One is that it's the theory of quantum physics of fields. The second is that Quantum Field Theory (often capitalised) = particle physics (where relativity also becomes important). The latter is an ancient notion that was a result of generations of physicists being raised on outdated texts like Peskin and Schroeder. Unfortunately, this view is still quite common, especially among high-energy physicists.

Being "Relativistic" is just saying the theory's symmetry group contain the Lorentz Group. Of course, there are quantum field theories that are non-relativistic, as one encounters all the time in condensed matter physics. Moreover, the question of "particles" vs "fields" is often really just a question of ontology that is often given to theories posthoc (ironically, by positivists). What is referred to as "Quantum Mechanics" can be viewed as a 1-dimensional quantum field theory (for a field $x(t)$ where you interpret the dimension as "time" and the value of the field as the "position".). Nothing stops you from giving it also a perturbative treatment and drawing Feynman diagrams. In this sense, quantum field theory generalises quantum mechanics.

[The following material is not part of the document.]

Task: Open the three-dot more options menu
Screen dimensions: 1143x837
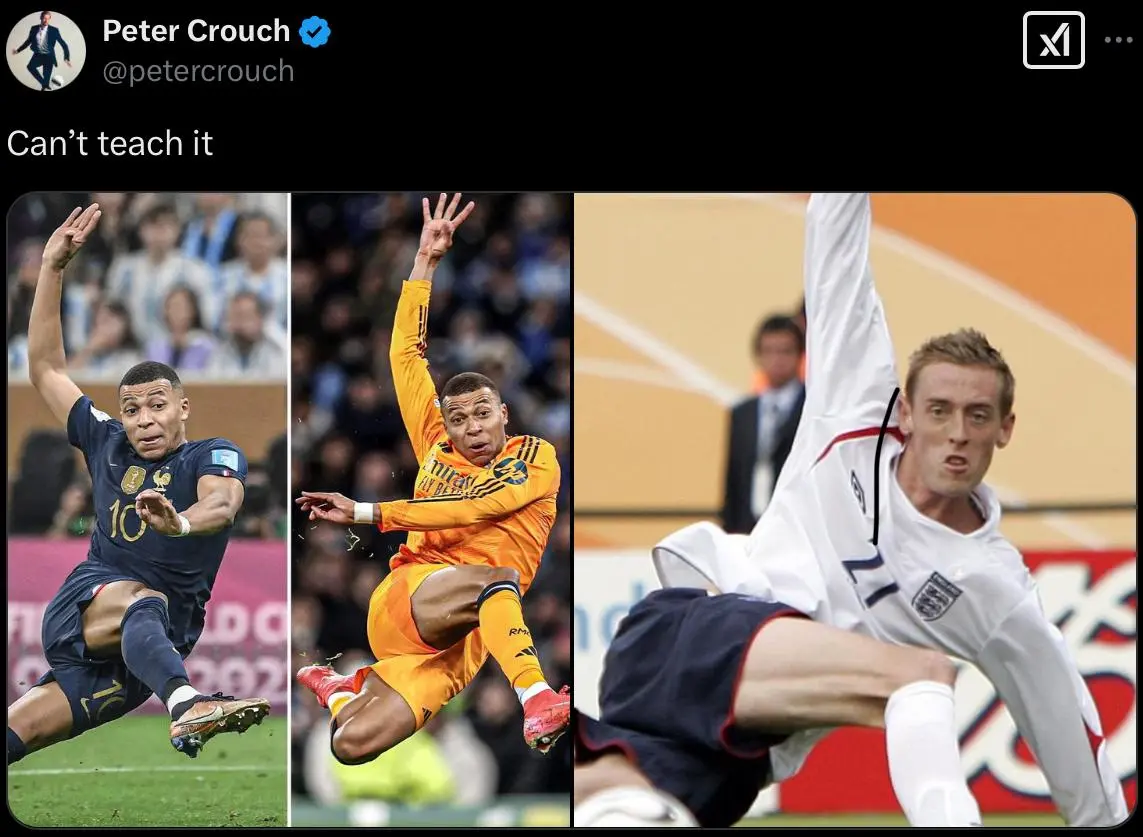Action: point(1118,40)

Neither is renormalisation anything unique to "Quantum Field Theory". The often-told story of Renormalisation being about "infinities of Quantum Field Theory" is also terribly outdated. It is now much better understood to occur due to a historical premature assumption taken at the time that the QFTs that appeared in particle physics are well-defined at all energy scales. To see how it can also occur in Quantum Mechanics, see section 4.5 of David Tong's lecture notes 1. The modern understanding of these issues is in terms of the Renormalisation Group and effective field theories.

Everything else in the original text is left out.